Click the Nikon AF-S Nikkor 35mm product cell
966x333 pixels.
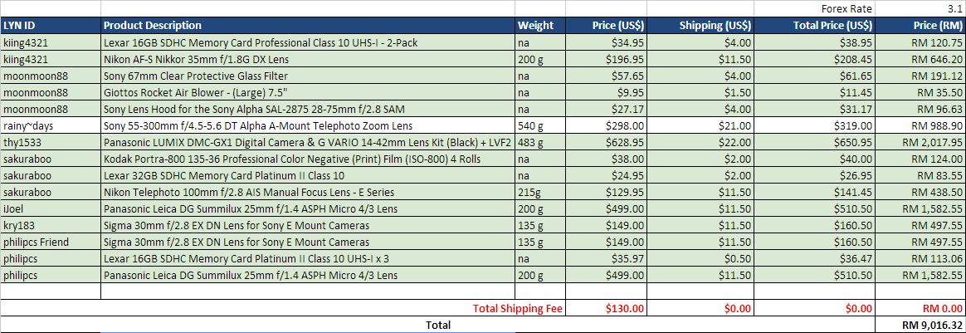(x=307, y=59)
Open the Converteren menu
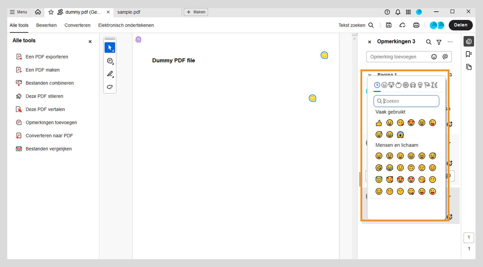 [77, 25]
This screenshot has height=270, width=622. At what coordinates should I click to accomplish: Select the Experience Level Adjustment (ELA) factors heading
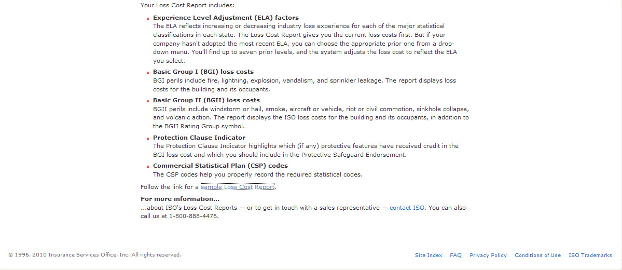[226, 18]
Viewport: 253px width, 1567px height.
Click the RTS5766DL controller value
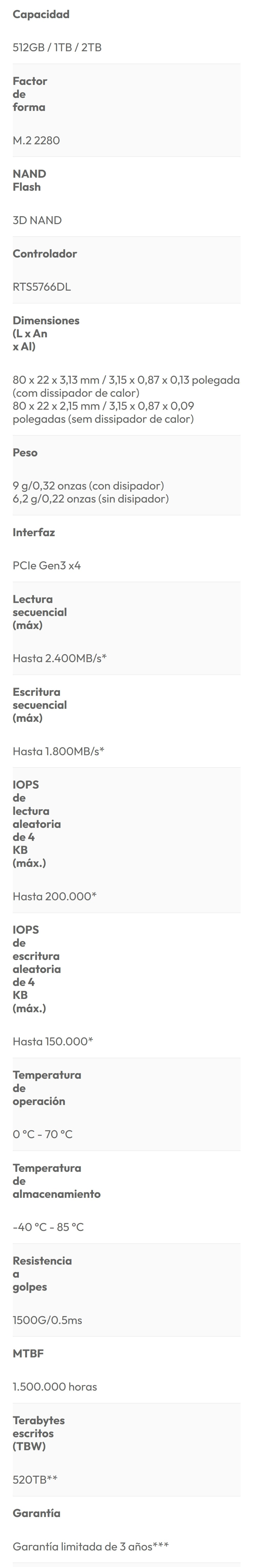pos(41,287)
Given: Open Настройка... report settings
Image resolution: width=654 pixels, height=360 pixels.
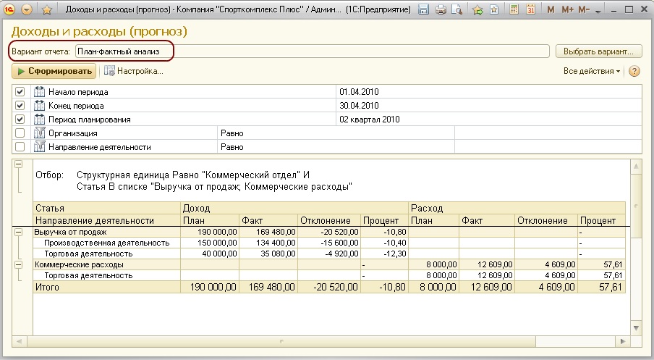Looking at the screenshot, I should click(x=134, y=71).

====

Brief: Your reply should hold only the records, duplicated exactly, without any image.

Finished task:
Click the Nikon AF-S Nikkor 35mm product cell
966x333 pixels.
(x=307, y=59)
Open the Converteren menu
 [77, 25]
This screenshot has height=270, width=622. At what coordinates should I click to accomplish: Select the Experience Level Adjustment (ELA) factors heading
[226, 18]
Viewport: 253px width, 1567px height.
Click the RTS5766DL controller value
pos(41,287)
Given: Open Настройка... report settings
Image resolution: width=654 pixels, height=360 pixels.
Looking at the screenshot, I should click(x=134, y=71).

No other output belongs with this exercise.